Given task 1: Retype the rows without any changes, starting at the line that contains "The image size is (1366, 517)." and continuing through the final row.

Excerpt:
□ □ □

Parliament Panel calls for serious measures to address worsening traffic in Delhi

RSTV Bureau
New Delhi: Parliament of India. (PTI photo)

New Delhi: Parliament of India.
(PTI photo)

Taking a grim view of the traffic situation in the national capital, a Parliament Panel has made several far reaching recommendations to address the menace and make Delhi more livable.

The report of the 31 member Department Related Standing Committee on Home Affairs, headed by Rajya Sabha member Anand Sharma on ‘The Management of Worsening Traffic Situation in Delhi’ was today presented in the Upper House. It contained 107 recommendations to overcome the traffic woes. The panel went in great detail into the roots and consequences of the problem after examining all the issues in four meetings since August last year.

The panel discussed the matter with senior officials of the Union Ministries of Home Affairs, Road Transport and Highways and Housing and Urban Affairs and representatives of Delhi Government, four urban local bodies, DDA, Delhi Police and other agencies associated with infrastructure planning and development and research.

The Committee while expressing concern over galloping number of vehicles on Delhi roads by the day called for radical measures to check their growth including registration of new vehicles if only the old vehicle is either scrapped or disposed off and if the occupant of a house has parking space besides linking the insurance premium with traffic rule violations which would act as deterrents.

Expressing concern over old and unfit vehicles plying on Delhi roads, the Committee recommended strict action to ensure compliance with the order of National Green Tribunals on phasing out diesel and petrol vehicles of 10 and 15 years vintage respectively.

□ □ □

(Entries on where items appear)
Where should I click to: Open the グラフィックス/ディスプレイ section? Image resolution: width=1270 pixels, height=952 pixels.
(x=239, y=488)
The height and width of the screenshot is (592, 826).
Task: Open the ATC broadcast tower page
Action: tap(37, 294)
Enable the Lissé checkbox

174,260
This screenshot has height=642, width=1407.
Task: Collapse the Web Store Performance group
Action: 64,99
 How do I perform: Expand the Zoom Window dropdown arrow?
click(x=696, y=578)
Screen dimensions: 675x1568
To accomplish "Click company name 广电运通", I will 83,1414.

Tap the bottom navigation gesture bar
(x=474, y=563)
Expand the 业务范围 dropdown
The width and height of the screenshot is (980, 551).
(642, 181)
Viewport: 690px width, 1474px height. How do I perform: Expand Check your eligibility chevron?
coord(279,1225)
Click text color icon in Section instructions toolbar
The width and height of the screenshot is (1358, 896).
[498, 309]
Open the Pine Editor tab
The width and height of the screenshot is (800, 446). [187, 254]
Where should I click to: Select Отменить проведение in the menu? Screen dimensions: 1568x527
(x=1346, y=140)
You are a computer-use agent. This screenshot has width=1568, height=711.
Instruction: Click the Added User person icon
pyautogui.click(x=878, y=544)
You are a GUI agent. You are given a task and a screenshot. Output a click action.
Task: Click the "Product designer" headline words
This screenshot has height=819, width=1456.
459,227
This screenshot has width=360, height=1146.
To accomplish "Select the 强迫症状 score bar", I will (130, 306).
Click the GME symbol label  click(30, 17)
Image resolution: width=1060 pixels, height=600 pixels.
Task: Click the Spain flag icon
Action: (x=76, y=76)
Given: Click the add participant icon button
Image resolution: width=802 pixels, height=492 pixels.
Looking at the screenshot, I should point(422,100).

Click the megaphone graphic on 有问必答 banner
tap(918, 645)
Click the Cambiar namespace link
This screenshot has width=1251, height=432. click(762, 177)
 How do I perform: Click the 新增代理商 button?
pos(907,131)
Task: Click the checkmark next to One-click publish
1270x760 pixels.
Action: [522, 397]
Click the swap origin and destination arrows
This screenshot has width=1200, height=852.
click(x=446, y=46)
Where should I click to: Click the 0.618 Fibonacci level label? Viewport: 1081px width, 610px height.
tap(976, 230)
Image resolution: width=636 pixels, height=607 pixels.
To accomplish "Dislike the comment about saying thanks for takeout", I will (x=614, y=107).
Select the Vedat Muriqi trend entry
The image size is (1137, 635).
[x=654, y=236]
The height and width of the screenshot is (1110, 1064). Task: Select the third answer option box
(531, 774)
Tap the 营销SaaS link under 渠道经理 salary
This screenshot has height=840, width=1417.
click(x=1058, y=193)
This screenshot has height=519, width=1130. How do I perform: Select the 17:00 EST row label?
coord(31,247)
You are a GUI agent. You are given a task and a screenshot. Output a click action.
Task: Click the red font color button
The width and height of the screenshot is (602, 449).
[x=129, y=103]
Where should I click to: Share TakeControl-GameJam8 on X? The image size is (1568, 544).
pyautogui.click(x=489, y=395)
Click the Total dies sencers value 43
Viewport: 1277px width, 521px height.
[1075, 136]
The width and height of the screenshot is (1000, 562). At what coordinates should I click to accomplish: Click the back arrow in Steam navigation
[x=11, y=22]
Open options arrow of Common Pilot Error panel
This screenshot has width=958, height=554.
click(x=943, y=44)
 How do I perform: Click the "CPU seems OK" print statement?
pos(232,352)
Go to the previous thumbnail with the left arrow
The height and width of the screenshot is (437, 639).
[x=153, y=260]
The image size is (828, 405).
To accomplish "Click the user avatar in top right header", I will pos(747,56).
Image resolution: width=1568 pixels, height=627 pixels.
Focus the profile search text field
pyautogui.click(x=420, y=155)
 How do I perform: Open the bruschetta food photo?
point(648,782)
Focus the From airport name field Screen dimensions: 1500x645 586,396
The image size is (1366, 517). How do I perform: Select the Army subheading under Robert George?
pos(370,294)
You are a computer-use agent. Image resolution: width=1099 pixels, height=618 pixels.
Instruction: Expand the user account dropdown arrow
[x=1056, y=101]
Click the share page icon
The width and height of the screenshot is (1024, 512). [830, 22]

□ □ □

Given task 2: Echo the entire article on the parliamentary panel's Delhi traffic recommendations word for word.

Full solution 1:
The image size is (1366, 517). How do I perform: Select the Army subheading under Robert George?
pos(370,294)
You are a computer-use agent. Image resolution: width=1099 pixels, height=618 pixels.
Instruction: Expand the user account dropdown arrow
[x=1056, y=101]
Click the share page icon
The width and height of the screenshot is (1024, 512). [830, 22]

Full solution 2:
Parliament Panel calls for serious measures to address worsening traffic in Delhi

RSTV Bureau
New Delhi: Parliament of India. (PTI photo)

New Delhi: Parliament of India.
(PTI photo)

Taking a grim view of the traffic situation in the national capital, a Parliament Panel has made several far reaching recommendations to address the menace and make Delhi more livable.

The report of the 31 member Department Related Standing Committee on Home Affairs, headed by Rajya Sabha member Anand Sharma on ‘The Management of Worsening Traffic Situation in Delhi’ was today presented in the Upper House. It contained 107 recommendations to overcome the traffic woes. The panel went in great detail into the roots and consequences of the problem after examining all the issues in four meetings since August last year.

The panel discussed the matter with senior officials of the Union Ministries of Home Affairs, Road Transport and Highways and Housing and Urban Affairs and representatives of Delhi Government, four urban local bodies, DDA, Delhi Police and other agencies associated with infrastructure planning and development and research.

The Committee while expressing concern over galloping number of vehicles on Delhi roads by the day called for radical measures to check their growth including registration of new vehicles if only the old vehicle is either scrapped or disposed off and if the occupant of a house has parking space besides linking the insurance premium with traffic rule violations which would act as deterrents.

Expressing concern over old and unfit vehicles plying on Delhi roads, the Committee recommended strict action to ensure compliance with the order of National Green Tribunals on phasing out diesel and petrol vehicles of 10 and 15 years vintage respectively.